PROBLEM TO WORK ON: Would you reproduce the entries exactly, including every line?
GIVEN ENTRIES: Begin
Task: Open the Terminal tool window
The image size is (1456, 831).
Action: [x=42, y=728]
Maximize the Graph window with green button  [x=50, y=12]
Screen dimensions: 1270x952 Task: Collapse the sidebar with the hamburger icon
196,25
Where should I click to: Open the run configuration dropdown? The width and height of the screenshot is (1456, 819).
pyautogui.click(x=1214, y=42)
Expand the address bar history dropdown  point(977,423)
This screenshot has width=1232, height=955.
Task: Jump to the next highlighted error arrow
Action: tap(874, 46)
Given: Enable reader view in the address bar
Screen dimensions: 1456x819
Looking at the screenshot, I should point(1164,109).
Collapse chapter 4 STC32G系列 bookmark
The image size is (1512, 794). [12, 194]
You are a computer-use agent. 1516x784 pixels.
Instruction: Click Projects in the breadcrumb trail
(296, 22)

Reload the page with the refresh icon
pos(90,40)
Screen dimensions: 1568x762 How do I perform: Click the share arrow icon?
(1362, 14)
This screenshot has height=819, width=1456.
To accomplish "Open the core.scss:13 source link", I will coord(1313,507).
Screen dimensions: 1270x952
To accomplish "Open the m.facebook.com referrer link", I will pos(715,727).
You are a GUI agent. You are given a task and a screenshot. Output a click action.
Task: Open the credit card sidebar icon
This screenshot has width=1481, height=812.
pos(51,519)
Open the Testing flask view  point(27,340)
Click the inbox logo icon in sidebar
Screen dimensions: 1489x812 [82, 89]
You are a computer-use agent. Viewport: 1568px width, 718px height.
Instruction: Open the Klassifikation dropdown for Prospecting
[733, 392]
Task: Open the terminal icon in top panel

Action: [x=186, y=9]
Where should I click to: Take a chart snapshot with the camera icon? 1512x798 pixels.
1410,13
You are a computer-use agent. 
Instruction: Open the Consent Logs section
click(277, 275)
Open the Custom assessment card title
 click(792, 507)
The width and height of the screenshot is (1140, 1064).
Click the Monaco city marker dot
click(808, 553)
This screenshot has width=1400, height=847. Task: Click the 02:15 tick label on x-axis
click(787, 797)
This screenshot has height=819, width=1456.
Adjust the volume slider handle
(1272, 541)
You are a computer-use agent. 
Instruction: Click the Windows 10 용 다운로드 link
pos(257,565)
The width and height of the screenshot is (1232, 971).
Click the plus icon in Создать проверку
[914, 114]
GIVEN ENTRIES: End
EXERCISE RESULT:
Task: Open the Terminal tool window
The image size is (1456, 831).
Action: [x=42, y=728]
Maximize the Graph window with green button  [x=50, y=12]
Screen dimensions: 1270x952 Task: Collapse the sidebar with the hamburger icon
196,25
Where should I click to: Open the run configuration dropdown? The width and height of the screenshot is (1456, 819).
pyautogui.click(x=1214, y=42)
Expand the address bar history dropdown  point(977,423)
This screenshot has width=1232, height=955.
Task: Jump to the next highlighted error arrow
Action: tap(874, 46)
Given: Enable reader view in the address bar
Screen dimensions: 1456x819
Looking at the screenshot, I should point(1164,109).
Collapse chapter 4 STC32G系列 bookmark
The image size is (1512, 794). [12, 194]
You are a computer-use agent. 1516x784 pixels.
Instruction: Click Projects in the breadcrumb trail
(296, 22)

Reload the page with the refresh icon
pos(90,40)
Screen dimensions: 1568x762 How do I perform: Click the share arrow icon?
(1362, 14)
This screenshot has height=819, width=1456.
To accomplish "Open the core.scss:13 source link", I will coord(1313,507).
Screen dimensions: 1270x952
To accomplish "Open the m.facebook.com referrer link", I will pos(715,727).
You are a GUI agent. You are given a task and a screenshot. Output a click action.
Task: Open the credit card sidebar icon
This screenshot has width=1481, height=812.
pos(51,519)
Open the Testing flask view  point(27,340)
Click the inbox logo icon in sidebar
Screen dimensions: 1489x812 [82, 89]
You are a computer-use agent. Viewport: 1568px width, 718px height.
Instruction: Open the Klassifikation dropdown for Prospecting
[733, 392]
Task: Open the terminal icon in top panel

Action: [x=186, y=9]
Where should I click to: Take a chart snapshot with the camera icon? 1512x798 pixels.
1410,13
You are a computer-use agent. 
Instruction: Open the Consent Logs section
click(277, 275)
Open the Custom assessment card title
 click(792, 507)
The width and height of the screenshot is (1140, 1064).
Click the Monaco city marker dot
click(808, 553)
This screenshot has width=1400, height=847. Task: Click the 02:15 tick label on x-axis
click(787, 797)
This screenshot has height=819, width=1456.
Adjust the volume slider handle
(1272, 541)
You are a computer-use agent. 
Instruction: Click the Windows 10 용 다운로드 link
pos(257,565)
The width and height of the screenshot is (1232, 971).
Click the plus icon in Создать проверку
[914, 114]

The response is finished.